If protracted eye-gouging, torture facilitated by steel chopsticks, the brutal and thoroughly gratuitous murder of prostitutes, ponderous camera movements and a semi-catatonic performance by Ryan Gosling sound like fun, Nicolas Winding Refn’s Only God Forgives might be the movie you’ve been waiting for.
Refn’s film, which premiered Wednesday at Cannes, received, at least at the press screening, the heartiest boos so far of any Competition entry. It seems destined to please only the most ardent fans of the Danish director (he won the festival’s 2011 Best Director prize for Drive). It’s true that judiciously deployed violence has distinguished a number of brilliant genre films, particularly from Asia, in recent years. Unfortunately, Only God Forgives lacks any of the playfulness, not to mention the coherence, of stellar thrillers by, among others, Takeshi Kitano, Takashi Miike, Johnnie To, and Bong-Joon-ho; films by Mikke and To—not representative, alas, of their best work, are also featured in this year’s edition of Cannes.
Even at a mere 90 minutes, Refn’s convoluted tale progresses languorously. Julian Hopkins (supposedly an Englishman, although you would never know it from Gosling’s speech patterns) is a Bangkok boxing entrepreneur whose real wealth is derived from heroin trafficking. When his brother Billy (Tom Burke) rapes and murders a prostitute, a retired policeman named Chang (Vithaya Pansringarm) seeks to implement justice singlehandedly and engages Julian in a battle of wits. After hearing of Billy’s horrific crime, the boys’ mother Crystal (Kristin Scott Thomas), a blonde matriarch clad in designer dresses and herself a drug queenpin, surfaces in Thailand and attempts to defend her son’s honor and protect her business holdings. Scott Thomas appears to be having a grand old time playing this evil matriarch. Her loopy tirades, especially a monologue in which she gleefully compares the length of her sons’ penises, provide this dreary movie’s only comic relief. (In a recently posted interview with Scott Thomas, it’s claimed that Refn “conceived her character” as a fusion of Lady Macbeth and Donatella Versace; he might have added Ma Barker.)
It would also be tempting to accuse Refn of proffering stale clichés about the “mysterious East” by choosing the seedier neighborhoods of Bangkok as the backdrop of this misfire. But, as Kong Rithdee, the chief film critic for the Bangkok Post, observed in an email, although it’s true that “Only God Forgives depicts Bangkok as an Orientalist fantasy,” the “clichés are pushed to such a delirious level,” that they can’t even be taken seriously.
Equally cliché-ridden, another Competition entry, Alexander Payne’s Nebraska, which screened for the press on Thursday, is a more benignly manipulative trifle.
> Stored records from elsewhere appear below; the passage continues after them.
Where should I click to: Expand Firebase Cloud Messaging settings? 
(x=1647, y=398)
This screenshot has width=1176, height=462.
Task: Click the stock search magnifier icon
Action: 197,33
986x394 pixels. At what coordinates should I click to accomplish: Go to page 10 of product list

While the blood flows freely in Refn’s movie, Nebraska is awash in sentimentality. Shot in widescreen black and white to telegraph Payne’s earnestness, this enervating road movie focuses on Woody Grant (Bruce Dern), an elderly alcoholic, seemingly in the early stages of dementia, who is convinced, without looking at the fine print, that he’s won a million dollars in a sweepstakes sponsored by a Nebraska publisher. Energized by the prospect of newfound wealth, he goads his wary son David (Will Forte, known to audiences for Saturday Night Live and How I Met Your Mother) to embark on a road trip from Billings, Montana to Lincoln, Nebraska to collect the illusory booty. His exasperated wife Kate (June Squibb, also featured in Payne’s About Schmidt) eventually tags along. The contours of the journey allow Payne and screenwriter Bob Nelson to make many sentimental detours along the way, especially an excursion back to Woody’s hometown of Hawthorne, Nebraska.
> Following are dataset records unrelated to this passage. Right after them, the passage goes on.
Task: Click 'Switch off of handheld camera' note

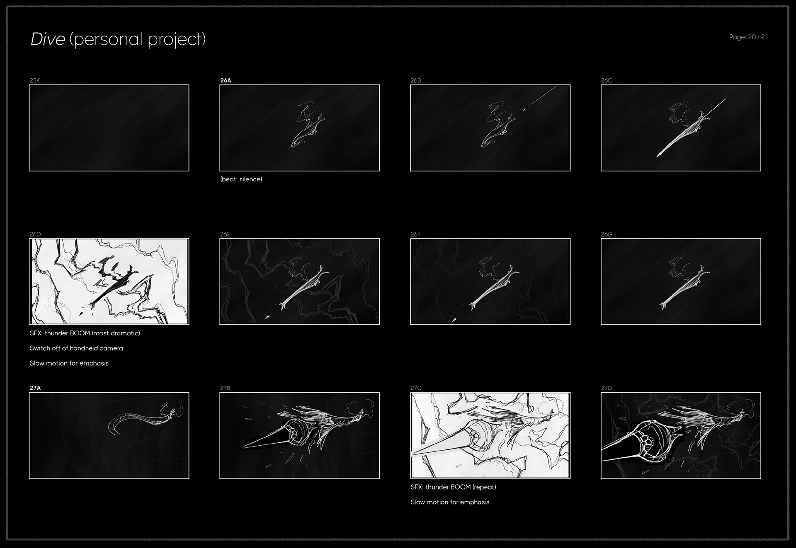Action: tap(76, 348)
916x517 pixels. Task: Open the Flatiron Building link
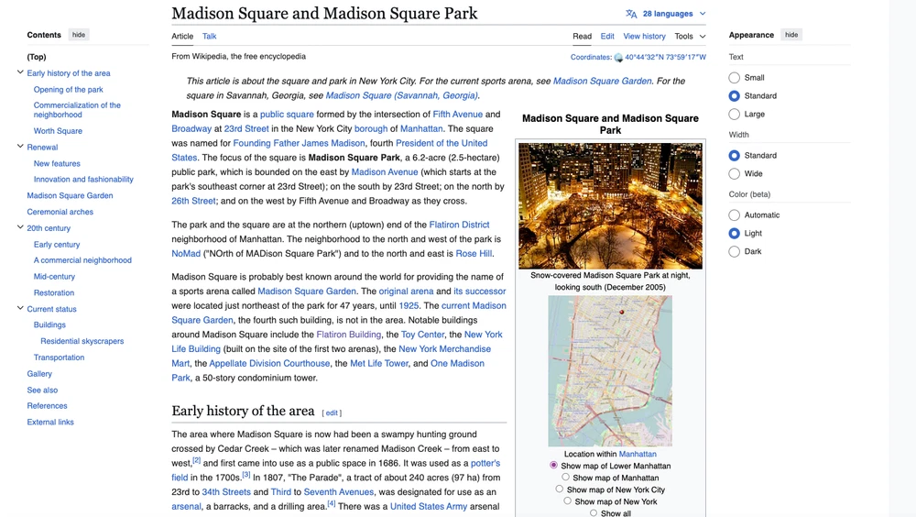pyautogui.click(x=349, y=335)
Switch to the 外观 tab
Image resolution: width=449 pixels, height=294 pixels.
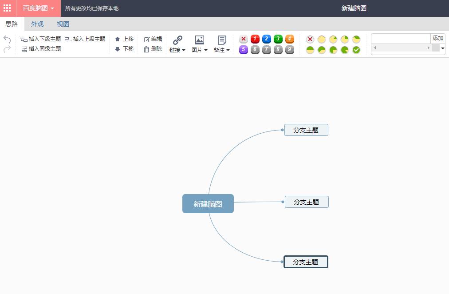(37, 24)
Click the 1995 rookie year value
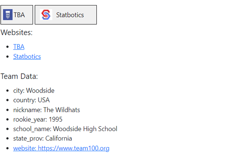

Proving that even if you can go home again you shouldn’t, the Hawthorne sojourn is replete with folksy Midwestern vignettes, as well as a bona fide villain, Ed Pegram (Stacy Keach)—Woody’s former business partner who threatens violent retribution if he doesn’t receive some lucre from the chimerical sweepstakes payoff. Glimpses of the town’s economic devastation reinforce suspicions that Payne is commenting on the fallout in the heartland from the Great Recession. But the director is actually more interested in eliciting cheap laughs than in extended social commentary. Some intermittent guffaws can in fact be derived from Squibb’s racy anecdotes recounting how she found it necessary to fend off the advances of every other boy in town during her high school years. The antics of Woody’s nephews, who Payne seems to introduce as emblems of rural idiocy, are considerably less amusing.
The performance of Bruce Dern, an iconic actor of the 1970s, makes Nebraska’s wan charms endurable. Known for playing oddballs in landmark exploitation films by Roger Corman, as well as leading roles in prestigious features such as Bob Rafelson’s The King of Marvin Gardens (1972), he was the quintessential “indie” actor of the pre-Sundance era. Still vibrant at 76, he is a wonder playing a man utterly unlike himself. It’s a pity that he isn’t starring in a more compelling movie.